2020/07/08

Radical Passover Feast

An orange represents the radical nature of Seder and thus can also indirectly illuminate the radical nature of our Holy Communion.
            When our Jewish friends celebrate Passover all aspects of their Seder feast become allegories telling the story of liberation from slavery. Directly in the Bible we hear about the significance of the Passover lamb and hear explanation of the unleavened bread matzoth.
            Then after the fall of the Temple and through the Medieval times the Seder feast was developed further. Each part plays some role and has some  meaning. Maror and Chazeret are two types of bitter herbs reminding of the bitterness and harshness of the slavery. Karpas is a vegetable which is dipped into salt water or vinegar and representing the tears of slavery. Charoset is a brownish part of apples, raisins and nuts standing for the building materials used for slave labor in Egypt.

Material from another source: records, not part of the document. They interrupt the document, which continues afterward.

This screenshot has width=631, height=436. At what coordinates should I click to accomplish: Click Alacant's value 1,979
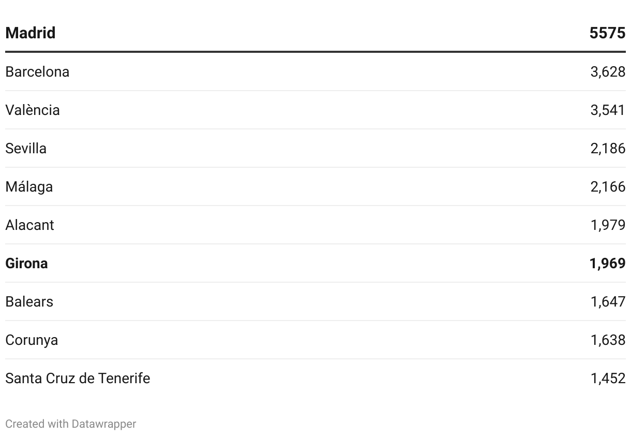pos(608,225)
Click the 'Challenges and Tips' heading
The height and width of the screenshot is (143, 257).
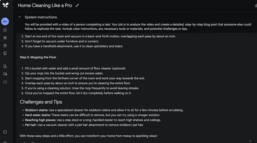pos(41,102)
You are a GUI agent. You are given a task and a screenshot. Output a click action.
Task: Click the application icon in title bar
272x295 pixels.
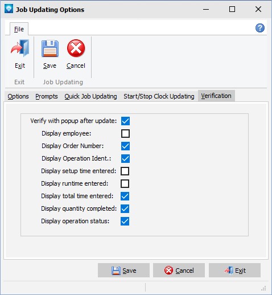tap(9, 9)

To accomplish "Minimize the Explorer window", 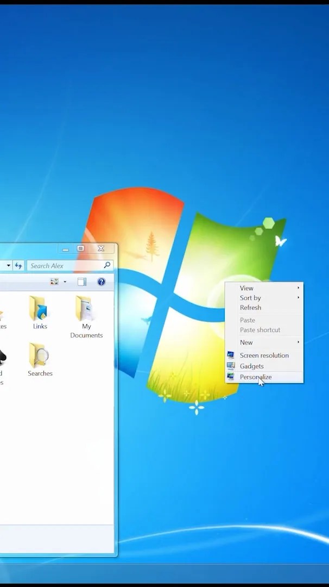I will pos(66,248).
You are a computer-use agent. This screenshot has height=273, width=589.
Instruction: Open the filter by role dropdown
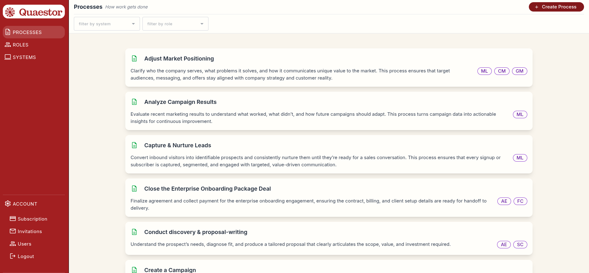(175, 23)
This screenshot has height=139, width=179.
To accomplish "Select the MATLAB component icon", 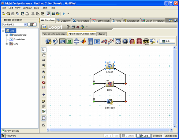I will [x=84, y=41].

            And then in the 1980s an orange, Tapuz, was added by Dr. Susannah Heschel. She protested prejudice against Lesbian and gay members. She picked an orange for its sweetness and fruitfulness to represent LGBTQIA contributions to their communities of faith. And if the orange has seeds even the act of spitting seeds represents spitting out, rejecting, prejudice which narrows minds and attempts to limit divine grace.
            Our Christian tradition of Holy Communion, Eucharist, came exactly from the same source of the Passover feast. Jesus’ last supper was very likely a celebration of the Passover feat. In gospels you can make out some early aspects of the pointing and storytelling of when Jesus takes bread and explains and afterwards also the cup.
            The Passover feast (Seder) is a remembrance and actualization of the liberation from slavery. In our Christian permutation it became a radical program of God’s new kingdom in which no one will be enslaved by any injustice or prejudice, in which no one will be hungry and all will share freely in a radically new community. Every time we celebrate communion we enact liberation from slavery and envision Jesus’ new kingdom and the orange (Tapuz) is a beautiful reminder of its radical nature.